IV-I Comparison with State-of-the-Art Iterative Reconstruction Methods

Here, we compare our proposed approach to established state-of-the-art iterative reconstruction methods for cine cardiac MRI. Since iterative reconstruction methods are time consuming, we only reconstructed images from the patients’ data which corresponds to one training/validation/testing setting of our four-fold cross-validation set-up. For comparison, images were reconstructed with $kt$ -FOCUSS, a CS-based approach [7], an iterative reconstruction approach using spatial and temporal total variation (TV $+$ TVT) for regularization [4] and a method employing regularization based on learned spatio-temporal dictionaries as well as spatial and total variation minimization (DL $+$ TV) [38]. The latter method was extended by combining the approach proposed in [38] with [8] by learning the dictionaries jointly from the real and imaginary part of the image data. Further, we extended the method to be applicable to multi-coil datasets. We implemented the method using the operator discretization library (ODL) [44] for all needed operators.

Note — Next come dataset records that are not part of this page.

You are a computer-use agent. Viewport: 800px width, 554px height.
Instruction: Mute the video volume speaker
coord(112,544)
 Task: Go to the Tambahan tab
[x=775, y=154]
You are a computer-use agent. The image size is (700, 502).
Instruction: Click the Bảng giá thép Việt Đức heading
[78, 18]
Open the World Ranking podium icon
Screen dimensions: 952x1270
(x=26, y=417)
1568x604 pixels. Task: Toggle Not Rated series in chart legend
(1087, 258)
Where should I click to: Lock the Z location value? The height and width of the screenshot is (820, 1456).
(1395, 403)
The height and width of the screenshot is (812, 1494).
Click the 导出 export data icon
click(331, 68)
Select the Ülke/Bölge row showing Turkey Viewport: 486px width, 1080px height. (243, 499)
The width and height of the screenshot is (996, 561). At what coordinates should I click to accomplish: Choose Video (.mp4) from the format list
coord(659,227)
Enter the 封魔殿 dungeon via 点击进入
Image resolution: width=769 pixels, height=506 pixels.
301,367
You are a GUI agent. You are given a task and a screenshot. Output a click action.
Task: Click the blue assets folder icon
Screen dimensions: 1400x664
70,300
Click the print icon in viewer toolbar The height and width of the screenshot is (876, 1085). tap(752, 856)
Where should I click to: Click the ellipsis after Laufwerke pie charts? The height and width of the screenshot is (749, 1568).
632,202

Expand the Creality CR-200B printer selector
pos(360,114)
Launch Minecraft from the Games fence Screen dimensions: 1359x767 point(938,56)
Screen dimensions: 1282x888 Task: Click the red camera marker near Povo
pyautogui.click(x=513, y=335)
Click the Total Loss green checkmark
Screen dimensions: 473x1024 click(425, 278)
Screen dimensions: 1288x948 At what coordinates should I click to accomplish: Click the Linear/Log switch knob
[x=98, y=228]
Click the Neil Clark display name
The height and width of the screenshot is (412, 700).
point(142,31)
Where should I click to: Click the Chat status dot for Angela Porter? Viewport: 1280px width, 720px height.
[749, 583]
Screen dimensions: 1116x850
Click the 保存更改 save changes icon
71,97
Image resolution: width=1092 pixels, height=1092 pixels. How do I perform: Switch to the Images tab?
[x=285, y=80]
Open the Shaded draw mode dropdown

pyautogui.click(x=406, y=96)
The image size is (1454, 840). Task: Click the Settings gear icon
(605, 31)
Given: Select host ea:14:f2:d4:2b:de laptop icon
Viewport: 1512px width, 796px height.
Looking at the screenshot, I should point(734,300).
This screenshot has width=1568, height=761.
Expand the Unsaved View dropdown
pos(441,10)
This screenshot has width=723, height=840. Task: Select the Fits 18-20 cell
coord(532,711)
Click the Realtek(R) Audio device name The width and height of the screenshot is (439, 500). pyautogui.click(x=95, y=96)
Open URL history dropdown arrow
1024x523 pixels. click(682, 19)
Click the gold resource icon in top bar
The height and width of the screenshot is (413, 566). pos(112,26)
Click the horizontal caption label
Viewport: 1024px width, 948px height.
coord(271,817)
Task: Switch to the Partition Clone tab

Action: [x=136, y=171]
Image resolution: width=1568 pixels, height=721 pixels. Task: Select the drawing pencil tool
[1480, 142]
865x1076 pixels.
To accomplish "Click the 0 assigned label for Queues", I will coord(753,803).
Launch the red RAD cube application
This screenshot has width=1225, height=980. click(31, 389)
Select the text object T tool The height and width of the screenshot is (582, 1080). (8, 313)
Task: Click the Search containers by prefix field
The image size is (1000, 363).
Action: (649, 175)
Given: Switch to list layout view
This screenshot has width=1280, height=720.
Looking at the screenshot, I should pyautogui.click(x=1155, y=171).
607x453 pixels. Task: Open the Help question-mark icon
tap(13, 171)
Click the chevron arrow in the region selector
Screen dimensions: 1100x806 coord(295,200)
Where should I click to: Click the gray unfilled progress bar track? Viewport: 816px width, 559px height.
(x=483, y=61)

Figure 13 shows examples of the results obtained on the patients’ data for the mentioned iterative reconstruction methods and our proposed model $u_{xt,yt}^{\mathrm{img}}$ . Although our method was trained on healthy volunteers, pathological heart wall motion (septal flash in Figure 13 (a)-(e) and hypo-kinetic anterior and posterior wall with strongly reduced ejection fraction in Figure 13 (f) - (j)) is clearly visible with the proposed method. Also small features, such as the chordae tendinae connecting the valves and the papillary muscles, are well preserved, see Figure 13 (i). Table V shows the obtained results with the iterative reconstruction methods as well as with our proposed network $u_{xt,yt}^{\mathrm{img}}$ . We see that our method clearly outperforms the methods $kt$ -FOCUSS and TV $+$ TVT with respect to all reported quantitative measures. The most significant increase of performance is achieved against $kt$ -FOCUSS, where, on the $2D$ frames, our method yields an increase of approximately $6$ dB, $4.9\%$ and $2\%$ in terms of PSNR, SSIM and HPSI. Further, our proposed method’s NRMSE is approximately half of the one of $kt$ -FOCUSS. TV $+$ TVT surpasses $kt$ -FOCUSS in terms of all reported measures. Even if DL $+$ TV surpasses TV $+$ TVT with respect to all reported measures but HPSI, DL $+$ TV tends to slightly smooth image details, possibly caused by a too strong regularization as well as the smoothing effect of the average of the reconstruction from patches. Further, note that the complex-valued patches were obtained by a disjoint sparse coding of the real and imaginary part of the patches as in [8]. Our method $u_{xt,yt}^{\mathrm{img}}$ outperforms DL $+$ TV with respect to all reported measures except for SSIM on the spatio-temporal slices. Note that the reconstruction time for DL $+$ TV is higher than for our method by several orders of magnitude, see Section IV-K.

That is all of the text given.